В результате — внезапные переходы от сдержанности к чрезмерным проявлениям чувств, от апломба — к несуразности. Ненависть мне чужда. Я настолько легко забываю обиды, что, случается, улыбаюсь своим противникам, столкнувшись с ними лицом к лицу. Их изумление действует на меня как холодный душ, я спохватываюсь. Тогда уж я не знаю, как себя вести. Меня удивляет, что они помнят зло, которое мне причинили, в то время как я его забыл.

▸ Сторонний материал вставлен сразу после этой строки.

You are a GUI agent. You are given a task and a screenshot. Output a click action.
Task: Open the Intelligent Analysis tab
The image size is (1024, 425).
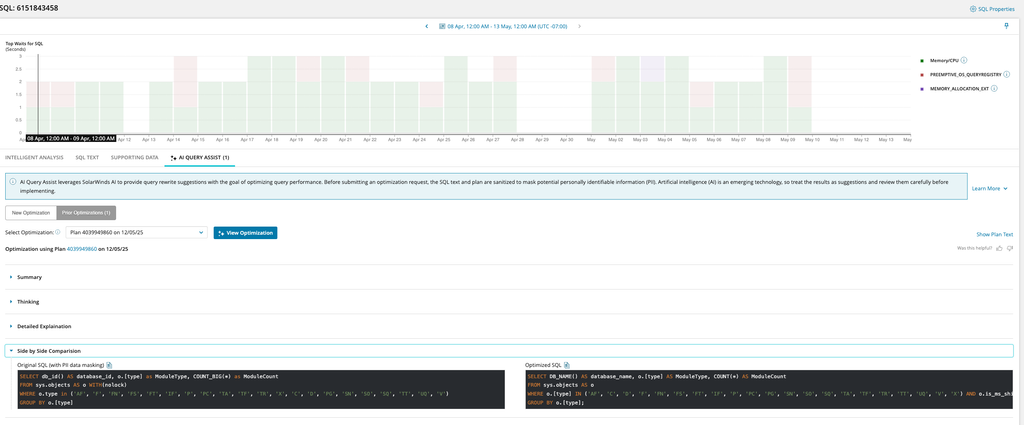pos(34,157)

Эта природная склонность жить по-христиански отделяет меня от христианской догмы. Жанна д’Арк для меня — великая писательница. Никто не изъясняется лучше, чем она, — ни по форме, ни по сути[13]. Вероятно, буль она послабей, она бы выработала себе стиль. Но такая, как есть, она сама по себе уже — стиль, и я не устаю читать и перечитывать ее процесс. Другая моя святая — Антигона. Эти две нарушительницы норм созвучны дорогой моему сердцу серьезности, в которой Жид мне отказывает, но моя серьезность не имеет ничего общего с тем, что обычно называют этим словом. Это серьезность поэтов. Энциклопедисты любой эпохи относятся к ней с пренебрежением. Они могут даже ей завидовать, сами себе в том не признаваясь, и тогда они способны на преступление. Вольтер, Дидро, Гримм — провозвестники старой как мир точки зрения, которая только вместе с миром и исчезнет. Она противостоит поэтам и точит на них кривые ножи, готовя им верную погибель.
Руссо оставил после себя кровавые следы этой охоты на человека, ведущие к Юму{9}, у которого должен был произойти дележ добычи. Невозможно представить себе, чтобы такая ярость могла исчезнуть бесследно. Что-то все равно остается. Руссо вовек пребудет воплощенным духом преследования. Он был ему свойствен. Но это мир заставил его быть таким. С тем же успехом можно ругать оленя за те крюки, которые вонзают в него охотники.
О моих бегствах
Я побаиваюсь Церкви и от этого бросаюсь к Жанне д’Арк. Но в ее процессе, как и в «Письмах провинциалу» Паскаля{10}, я нахожу истоки моих страхов. Читая их, я всегда впадаю в уныние. И как такой умница, как Паскаль, пусть даже защищая правое дело, мог согласиться на разбор подобной чуши?
Страх мой пытались рассеять несколько человек, в числе которых Жак Маритен и Шарль Анрион{11}. Почтение, которое они внушают, столь велико, что душа исполняется благоговения. Но все, что в них есть исключительного, единичного, стоит на службе множественности, узко ограниченного правила, которое они безгранично расширяют, а мы доверчиво следуем за ними туда, где со всех сторон нас начинают стискивать всевозможные запреты. Заметив эту закономерность, которой они следуют без расчета, я взял ноги в руки и дал тягу. Все, что у меня осталось, это их симпатия, моя вера и мое чистосердечие.
Об этом духовном кризисе свидетельствует мое «Письмо к Маритену»{12}. Я думал свалить на Бога все, что обычно списывают на счет дьявола. Я взвешивал суровость и чистоту, ссылаясь при этом на замечательную фразу самого Маритена: «Дьявол чист, потому что может творить только зло». Если чистота не есть возвеличенная мягкость, но нечто целостное, то почему столько вещей, во всей своей целостности отвергнутых мягкой добротой, не могут быть приняты добротой суровой, не могут стать ее достоянием? Я был наивен.
В осторожных руках служителей культа бомба взрывается, когда они того хотят. Мою бомбу они поймали на лету и, осторожно обернув ватой, сделали из нее средство обращения в веру, т. е. пример такого обращения. Мои враги увидели в этом неожиданный поворот вправо. Все эти бесполезные старания только и дали мне, что близких людей и ту внешнюю опору, которую одни ищут в семье, другие — в Церкви, сектах, в Эколь Нормаль, в Эколь Политекник{13}, в Министерстве иностранных дел, в партии или кафе. Эта опора противоречила моей давней привычке не опираться ни на кого, кроме самого себя.
Маритен видел, что я спотыкаюсь. Он хотел открыть передо мной прямую дорогу. И открыл свою. Но чтобы идти по ней рядом с ним, у меня не было, увы, ни ангельских крыльев, ни могучего духовного механизма, как у этой души, переодетой телом. Стоять на собственных ногах я разучился, и осталась у меня одна только усталость. Я решился на побег.